Исчезающая в бездне - Астрид Шольте
Шрифт:
Интервал:
Закладка:
У большинства жителей утонул кто-то из знакомых. Я была уверена, что они нас не тронут. Но я по-прежнему не понимала, почему ожившим было так важно оставаться все двадцать четыре часа запертыми в палате? Почему не дать им возможность в последний раз увидеть свой дом? Может, это было связано с тем, что на Палиндромене хотели контролировать утилизацию трупов? Для того, чтобы быть похороненным в гробнице под водой, нужно было заплатить дополнительные деньги, помимо ежегодных налогов. В конце концов, Палиндромена – это бизнес. Возможно, они не хотели терять источник своего заработка?
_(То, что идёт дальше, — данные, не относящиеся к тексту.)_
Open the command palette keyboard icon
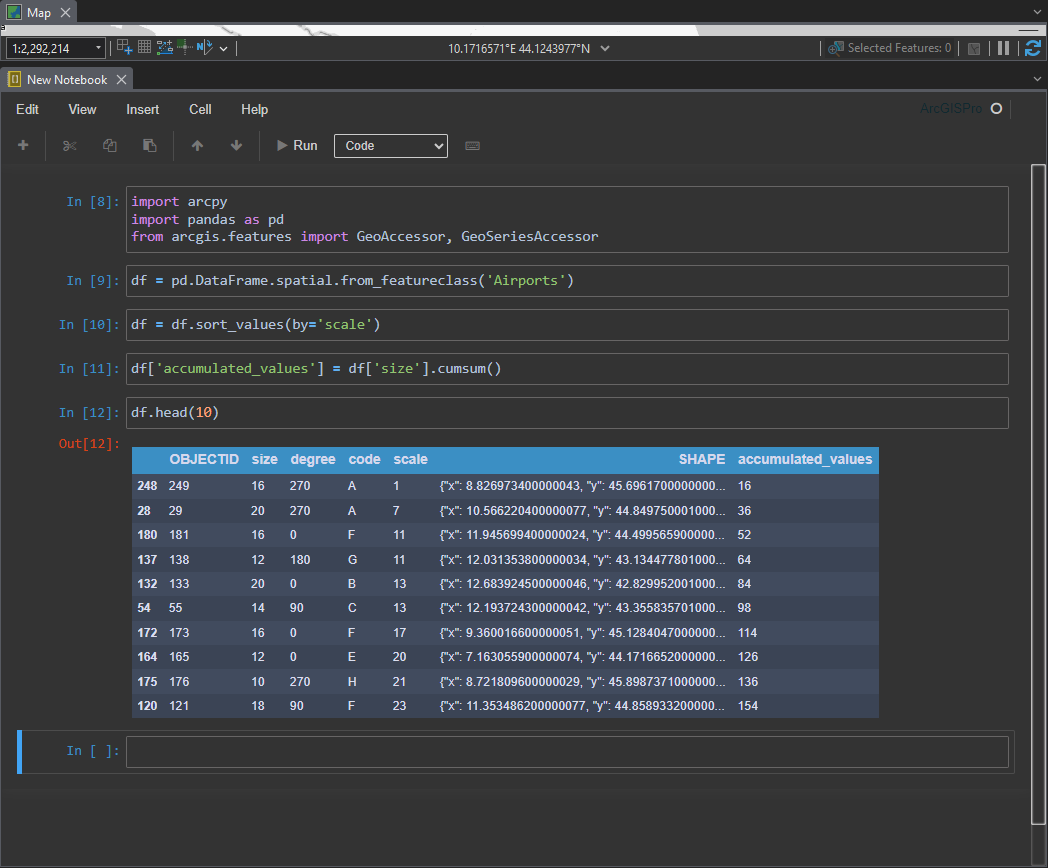473,146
Пока мы шли по пирсу, Элизия не отходила от меня ни на шаг.
– Здесь ничего не изменилось, – заметила она.
Я пожала плечами.
– Здесь никогда ничего не меняется.
Не глядя на меня, она ответила:
– Зато ты изменилась.
Я снова пожала плечами.
– Прошло уже два года. – Я заметила, что мои слова ее задели. – Скажи, где схема? – спросила я, чтобы сменить тему.
Она печально улыбнулась.
– Дома.
Я почувствовала, что у меня пересохло во рту. Ведь я продала почти все, что у нас было, но ни разу не видела схемы. Я искоса взглянула на нее.
– Где именно?
– Я тебе потом покажу. – Она плотно сжала губы, показывая, что больше ничего не скажет.
Надеюсь, она не выдумала все это, чтобы в последний раз увидеть Эквинокс.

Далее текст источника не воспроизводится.